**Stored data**
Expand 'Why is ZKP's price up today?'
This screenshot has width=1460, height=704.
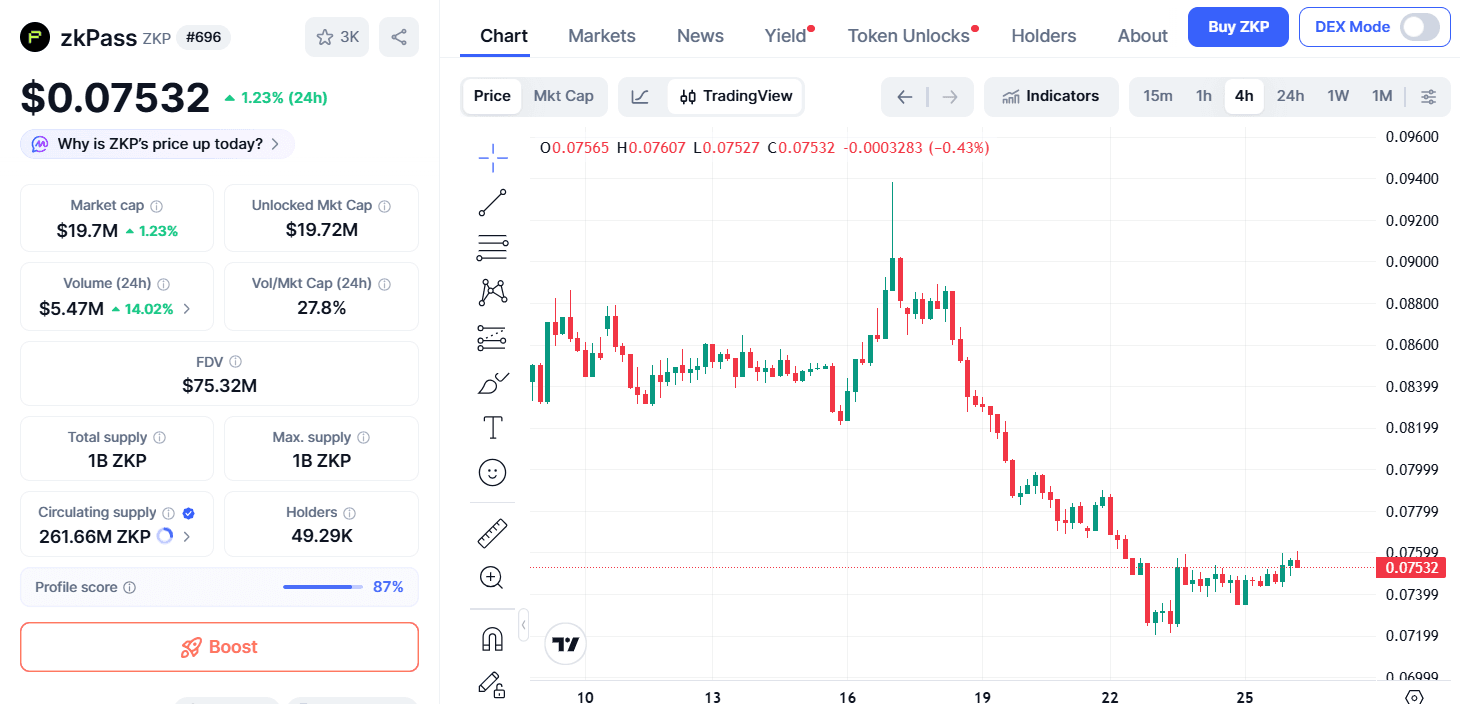158,144
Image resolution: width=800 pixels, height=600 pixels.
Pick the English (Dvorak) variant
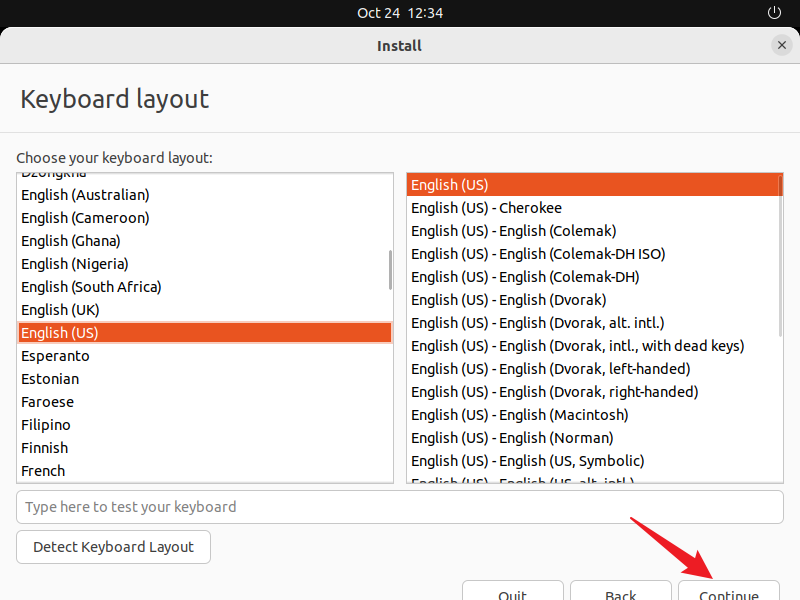508,300
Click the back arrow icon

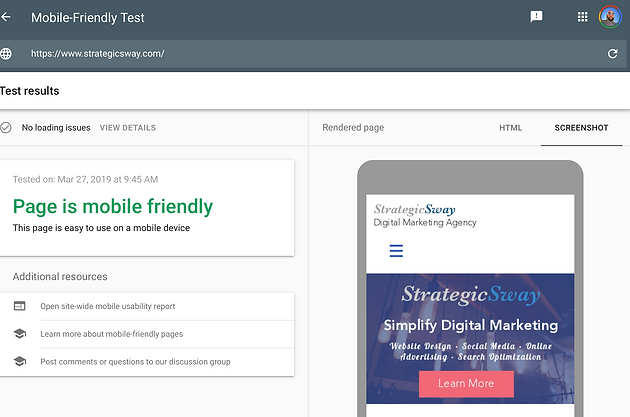click(6, 17)

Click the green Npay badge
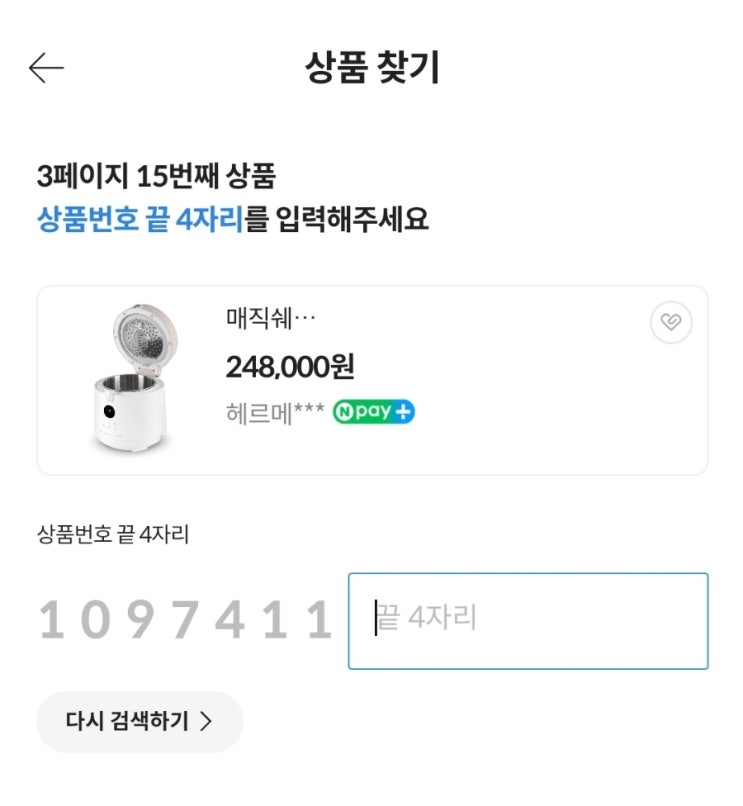[x=374, y=412]
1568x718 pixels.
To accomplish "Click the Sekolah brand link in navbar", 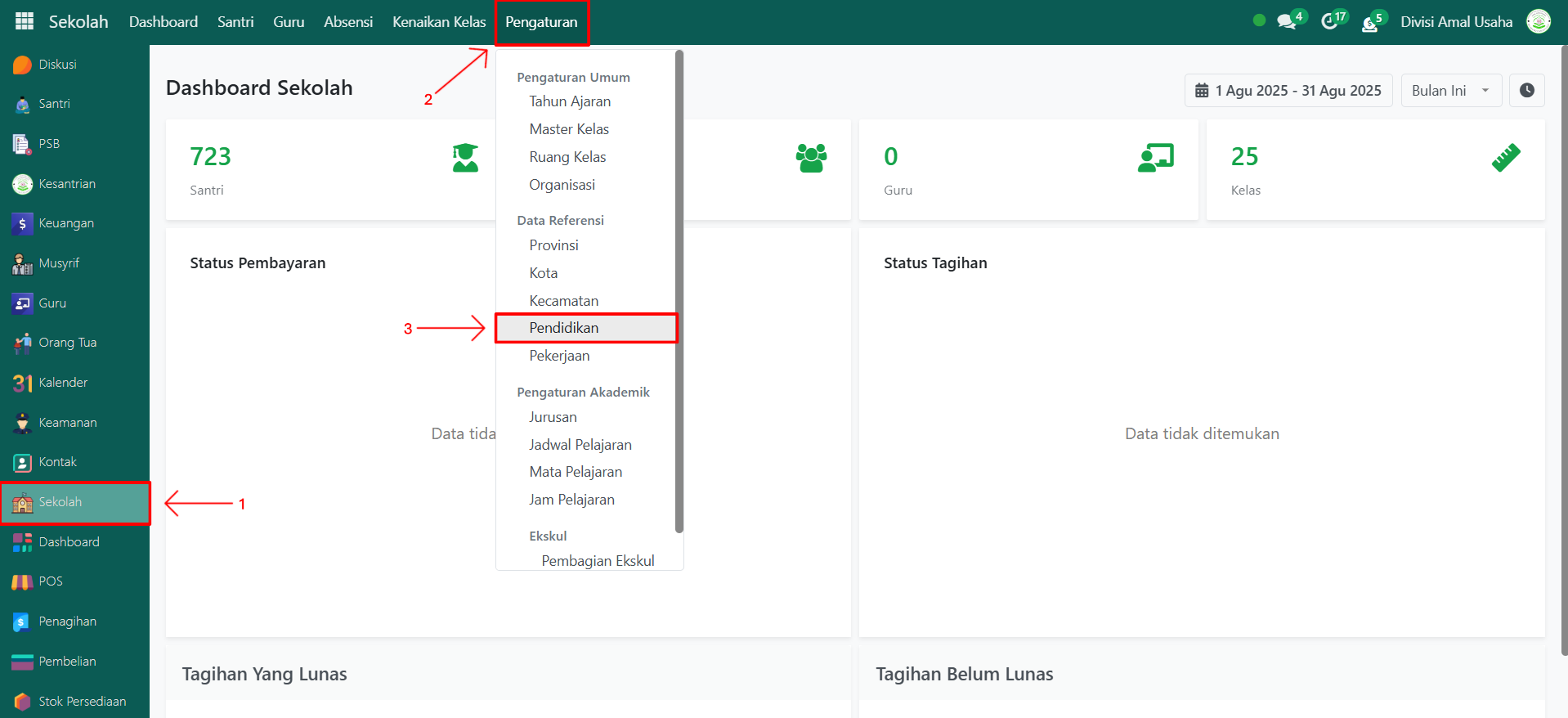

**TASK DESCRIPTION**
Reproduce only the lines from the line that holds "1568x718 pixels." through the end of the records, exactly as they stand, both ends included and pictures excluded.

**TASK ANSWER**
1568x718 pixels.
To accomplish "Click the Sekolah brand link in navbar", 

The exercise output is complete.